---------- Dati grezzi

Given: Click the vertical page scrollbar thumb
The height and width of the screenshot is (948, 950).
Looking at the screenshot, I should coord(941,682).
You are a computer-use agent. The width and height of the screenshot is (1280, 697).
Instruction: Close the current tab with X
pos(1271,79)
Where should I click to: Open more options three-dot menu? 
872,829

--------------------
---------- Dati grezzi

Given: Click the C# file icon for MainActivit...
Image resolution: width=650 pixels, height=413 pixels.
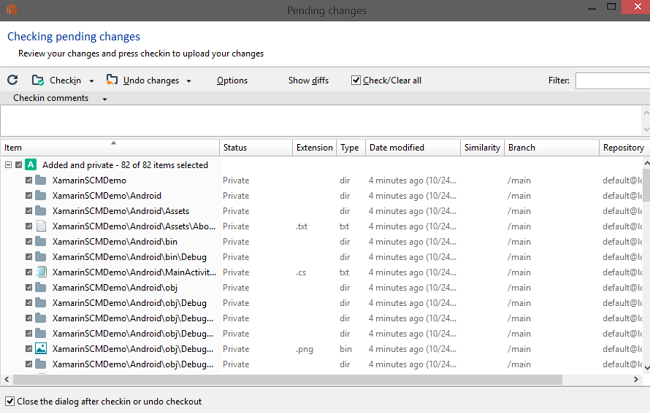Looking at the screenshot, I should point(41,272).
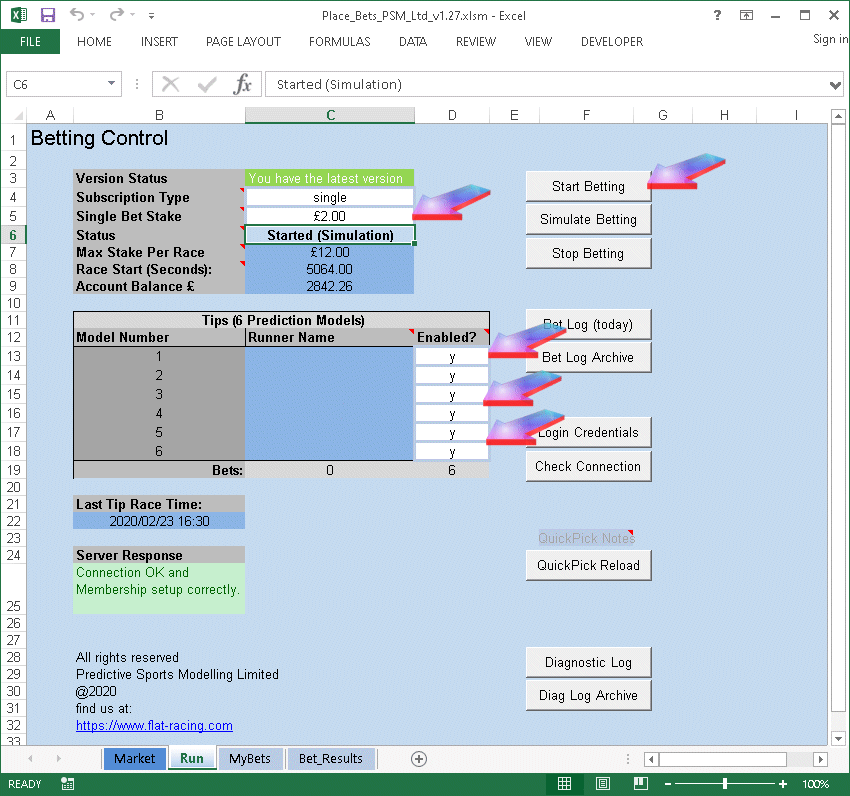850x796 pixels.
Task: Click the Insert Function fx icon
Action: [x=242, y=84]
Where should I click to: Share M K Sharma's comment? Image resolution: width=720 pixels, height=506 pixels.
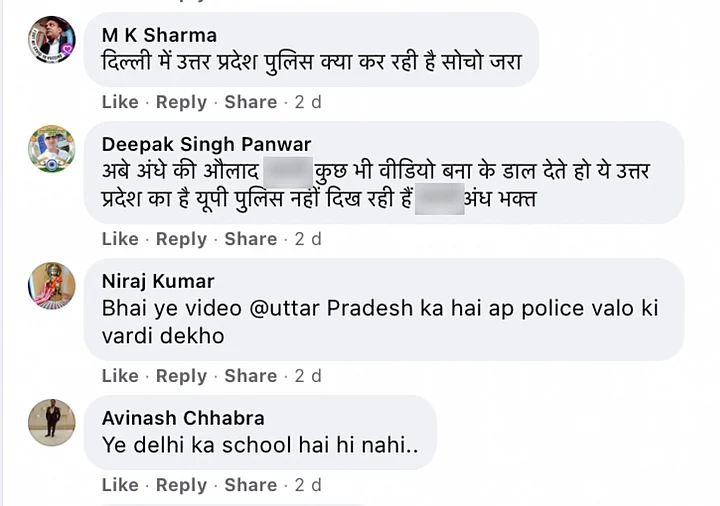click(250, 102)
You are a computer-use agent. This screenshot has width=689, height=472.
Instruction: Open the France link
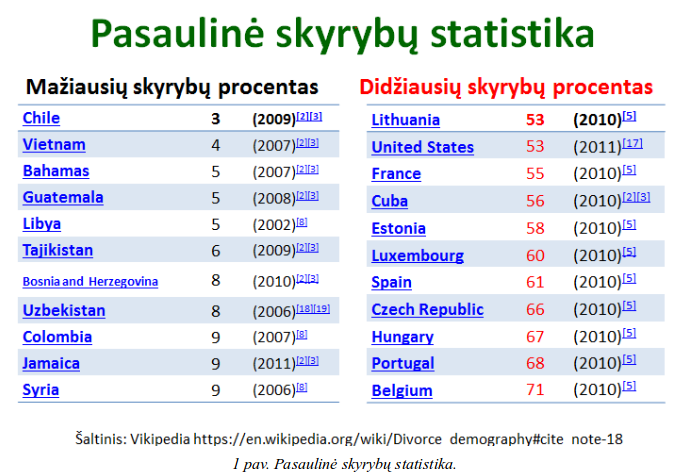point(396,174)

--------------------

Requisiti del problema ▸ Ricopia senza alcuna modifica le righe dei dati comprese tra la riga che contiene "Where should I click to: Share" e la riga che contiene "point(396,174)", entrambe incluse, tralasciando le immagini.

Soluzione del problema ▸
Where should I click to: Share M K Sharma's comment? Image resolution: width=720 pixels, height=506 pixels.
click(250, 102)
You are a computer-use agent. This screenshot has width=689, height=472.
Instruction: Open the France link
point(396,174)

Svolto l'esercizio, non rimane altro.